GUI Agent Mobile Skill
This skill wraps gui_agent_skill CLI so Codex can execute complex Android GUI workflows.
When To Use
-
User asks to control an Android phone/emulator UI.
-
User asks for multi-step mobile automation with session continuation.
-
User asks to inspect current device/app screen state.
Command Workflow
-
New task: python -m gui_agent_skill.cli execute --task "<task>" [--provider <provider>] [--device-id <id>] [--max-steps <n>] [--timeout-sec <sec>] [--stateless]
-
Continue task: python -m gui_agent_skill.cli continue [--session-id <id>] [--reply "<text>"] [--task "<task>"] [--device-id <id>] [--max-steps <n>] [--timeout-sec <sec>]
-
Status: python -m gui_agent_skill.cli status [--device-id <id>]
-
Providers: python -m gui_agent_skill.cli providers
-
Direct coordinate tap (no model planning): python -m gui_agent_skill.cli tap --x <x> --y <y> [--coord-space auto|pixel|ratio] [--device-id <id>] [--post-delay-ms <ms>] [--timeout-sec <sec>]

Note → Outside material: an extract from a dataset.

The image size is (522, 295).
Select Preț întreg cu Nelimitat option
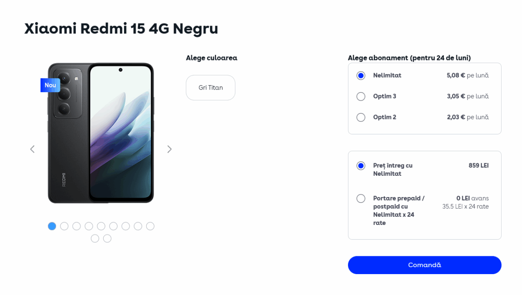tap(361, 166)
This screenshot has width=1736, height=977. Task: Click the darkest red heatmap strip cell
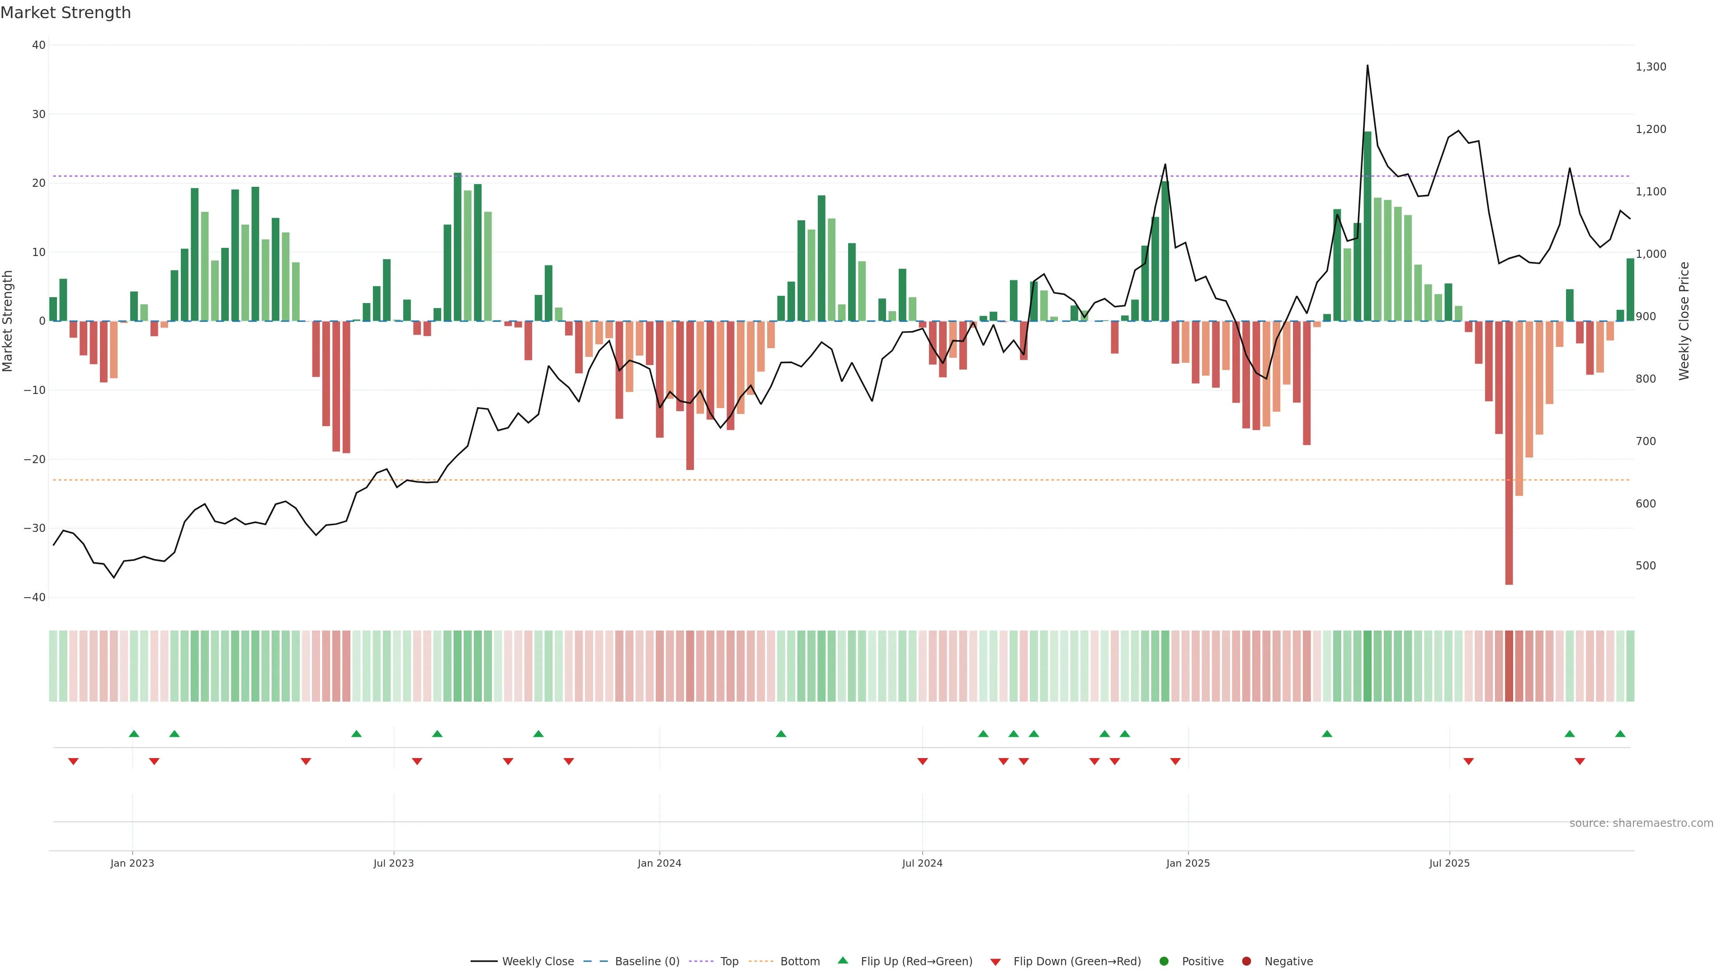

Fallback when module import fails:
-
python cli.py execute ...
-
python cli.py continue ...
-
python cli.py status ...
-
python cli.py providers
-
python cli.py tap ...
Response Handling
-
Always parse returned JSON and report success .
-
Preserve and surface session_id for follow-up turns.
-
Respect timeout controls: pass --timeout-sec for bounded runtime and check timed_out in error responses.
-
When terminated_subprocesses is present, report that forced cleanup happened (timeout/interruption/tail cleanup).
-
Use next_action to drive interaction:
-
continue : proceed with next step
-
needs_reply : ask user for explicit reply content
-
complete : close task
-
Include caption and screenshot_path when available.
-
Check session_mode and continuation_supported :
-
session_mode=stateful : normal execute -> continue
-
session_mode=stateless : do not call continue ; run a new execute --stateless instead
-
If error=tap_only_mode_enabled , switch to tap /click ; do not retry execute /continue .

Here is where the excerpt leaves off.